Sam narrowed his gaze in warning but Pike apparently didn’t notice, or perhaps he didn’t care. Maybe he just couldn’t take a hint. Or hankered for a broken nose.

“I’m just sayin’, a man can’t be too careful. We don’t have nobody’s word but hers that she’s even a missus.”

Before Sam thought it through, he’d grabbed Pike by the dirty bandanna tied about his throat. Across the counter as they were, it was a feat to twist and lift Pike onto his toes, but the urge to defend was strong and swift. Sam’s bicep strained against his shirtsleeve as he lifted Pike a little higher. “Care to take that back?”

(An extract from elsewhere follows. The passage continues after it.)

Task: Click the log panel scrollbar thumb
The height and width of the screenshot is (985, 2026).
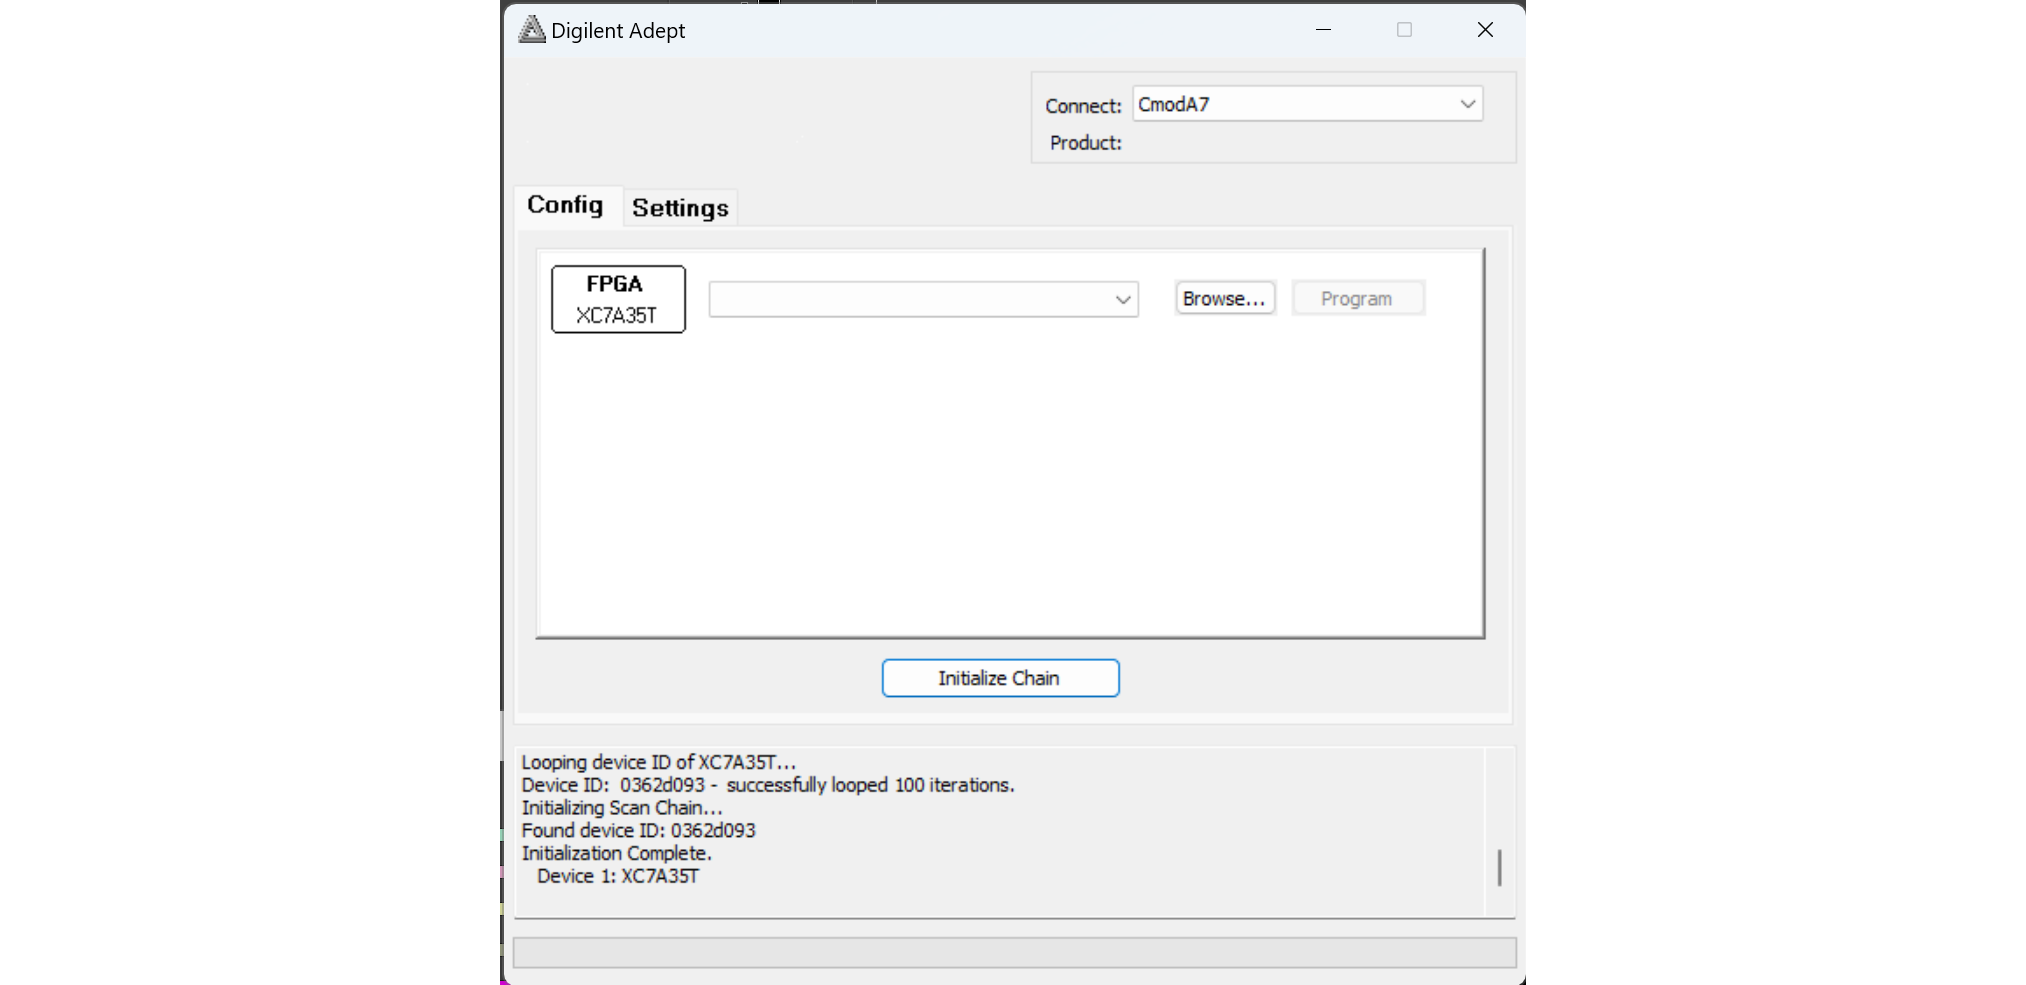Action: (x=1499, y=867)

Pike grinned, right quick. “Nope.” He popped the ‘p.’

In Sam’s peripheral vision, it was easy to see Miss McKee had lost interest in pretending to read. Her wide eyes and softly rounded mouth gaped at his show of violence.

“Listen up, Pike, and you hear me real good.”

The fellows had fallen silent, and Sam realized he had the full attention of every last one of them, Miss Mayme McKee included. “Mrs. Brandt will soon be my wife. I won’t stand for a single murmur against her reputation. Got it?”

Pike shrugged, smirked, then shoved himself free of Sam’s grip. “Yeah, I hear you.”

Sam pinned Pike, then Tom and Old Thad with a glare that dared them to defy him.

Miss McKee slowly raised her book to cover her face once more, but not before Sam saw the saucy cock to one of her shapely brows.

“When, exactly?” Pike said, his voice malice-free for once. “Given as you’re the J.P. around here, and marrying the other couples come Saturday, I just wondered how you’re gonna get yourself married to your lady. Can’t officiate over your own nuptials.”

Sam hadn’t thought that far ahead, but no way would he admit that to this audience. “As the lady only accepted me late last night, I’m sending a letter on today’s stage to a pastor friend in Leadville, inviting him to make the trip up here. We’ll be married as soon as he can arrive.”

“Sounds expensive.” Elmer never spent a flake of gold he didn’t have to.

“I’m good for it.” He had plenty to pay the pastor’s stage fare and the man’s fee.

“You sure ‘bout this?” Pike asked, his toothpick bobbing where he held it pinched between his lips. “Your decision to find a wife seems all sudden-like. Given you was the one not wantin’ a woman to start with.”

There would be no arguing with an idiot like Pickle Pike. Sam let his happiness show in the genuine smile that spread across his face. “Boys, I’ve never been more sure about anything. It wasn’t that I didn’t want a woman,” given he’d had his heart set on Miss Octavia, “just that I didn’t know fate put Mrs. Brandt on that train, for me.”

Miss McKee apparently forgot to hide behind her book. She sighed, one hand pressed to her heart.

“Love has a way of changing a man’s plans.”